43) Sir “Good Uwaine” Uwaine, the late Sir Uwaine’s brother with the same name

44) Sir “Big Heart” Ozanna

45) Sir Astamor

46) Sir Gromere Grummorson

47) Sir Crosshelm

48) Sir Servause the Bruce, who one time had dinner just him and Nimue and Sir Launcelot, and you just know he never shuts up about it

49) Sir Aglovale, Percivale’s less accomplished brother

50) Sir Durnore, Percivale’s least accomplished brother

51) Sir Tor, Percivale’s most accomplished brother after the late Sir Lamorak

52) Sir Griftlet the Caterer

53) Sir Lucan the Other Caterer

54) Sir Bedivere, who was Lucan’s brother I bet you didn’t know

55) Sir Brandiles, who always manages to edge his way into the group photos

56) Sir Constantine, did I mention him?  I did, he was number nine.  Well, he bears repeating.  Same guy.

57) Sir Clegis

58) Sir Sadok, the Vulcan

59) Sir Dinas, Mark’s reluctant seneschal, from Cornwall

60) Sir Fergus, Tristram’s sidekick

61) Sir Driant, also from Cornwall

62) Sir Lambegus, Tristram’s other sidekick

63) Sir Clarrus of Cleremont

64) Sir Cloddrus

65) Sir Hectimere

66) Sir Edward of Carnavon

67) Sir Dinas, but not the same Sir Dinas as number 59 above; this one is Sir Edward’s brother, also of Carnavon

68) Sir Priamus, the one that Gawaine converted to Christianity in Book V, or was it Tristram, Malory forgets; also he’s related to Edward and Dinas too, even though he’s Italian and a former Muslim and not from Carnavon at all.

69) Sir Hellaine le Blank, Sir Bor’s son (or daughter) by Princess King-Brandegore’s-Daughter

70) Sir Brian de Listinoise

71) Sir Gautere, from Book VI

72) Sir Reynold, also from Book VI

72) Sir Gillemere, also from Book VI, you remember, Launcelot beat them up while disguised as Kay

73) Sir “Little” Guyart

74) Sir Bellangere le Beuse, and oh, that reminds Malory of a story and he totally forgot to mention it earlier but this guy Bellangere is the son of Sir Alisander, who before Malory said killed King Mark in a flash-forward.  Now Malory says that Alisander got killed by King Mark, around the same time that King Mark murdered Sir Tristram, which, didn’t Malory mention that that happened?  Anyway.  Mark kills Alisander, Mark kills Tristram, the lovely Isoud cries, Bellangre kills Mark and also Sir Andred, that little shit.

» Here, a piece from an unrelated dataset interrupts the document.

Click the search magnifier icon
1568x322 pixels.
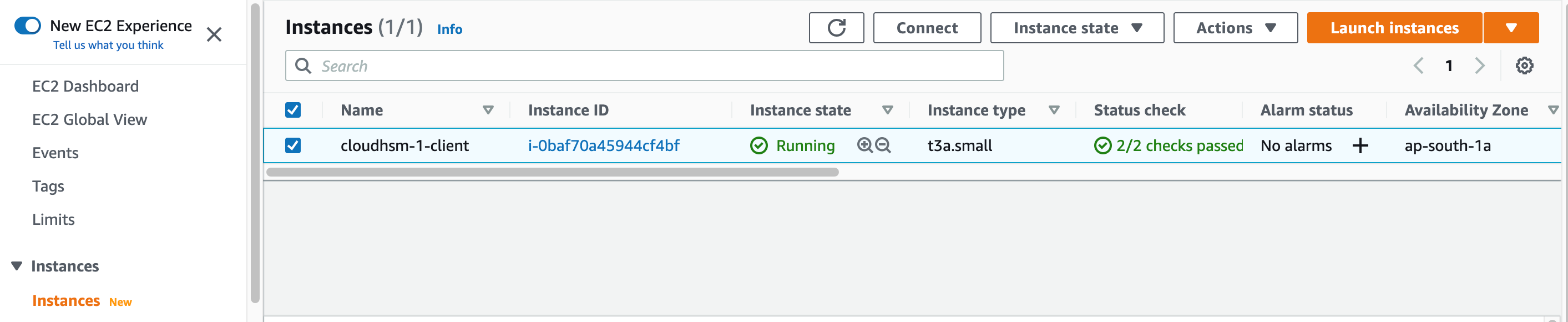tap(302, 65)
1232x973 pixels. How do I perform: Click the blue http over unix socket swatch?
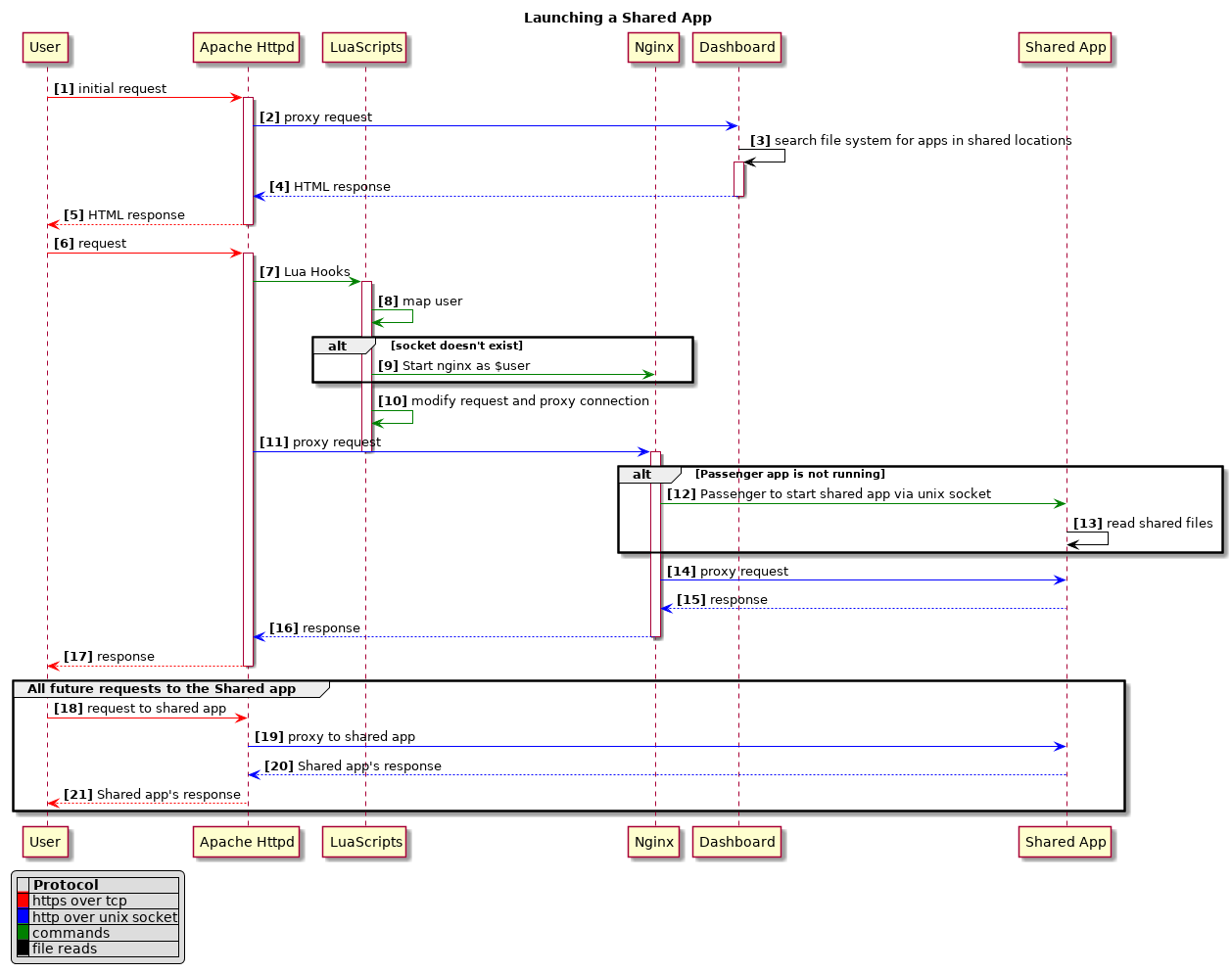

75) Sir “Not so Famous” Hebes

76) Sir Morganore

77) Sir Sentraile, from Britannia

78) Sir Suppinabilis

79) Sir Bellangere the Proud, not the same guy as Bellangere le Beuse

80) Sir Neroveus

81) Sir Plenorius

82) Sir Darras

83) Sir Harry of Spaniel Lake

84) Sir Erminide, the brother of King Hermance, whom you might remember from Palomides’s little side-adventure late in Book X

85) Sir Selises of the Dolorous Tower

86) Sir Edward of Orkney

87) The Other Red Knight

88) Sir Arrok de Grevaunt

89) Sir Degrane Saunce Velany, he’s got this whole other story that Malory sadly doesn’t have time to go into

90) Sir Epinogris

91) Sir Pellas the Good, Nimue’s husband

92) Sir Lamiel of Cardiff who’s great in bed

93) Sir Plaine de Fors

94) Sir Melleaus de Lile

95) Sir “Strong Heart” Bohart aka Borre who was another one of Arthur’s illegitimate children, see Book I Chapter 17

96) Sir Mador who accused Guenever earlier

97) Sir Colgrevance who Sir Lionel definitely killed so I don’t know what’s up with that

98) Sir Hervis of the Thuggish Woods

99) Sir Marrok, another great story Malory doesn’t have time for, he was a werewolf

100) The Indigo Knight

101) The Green Knight

102) The Red Knight (not to be confused with the Other Red Knight, who got listed first for some reason)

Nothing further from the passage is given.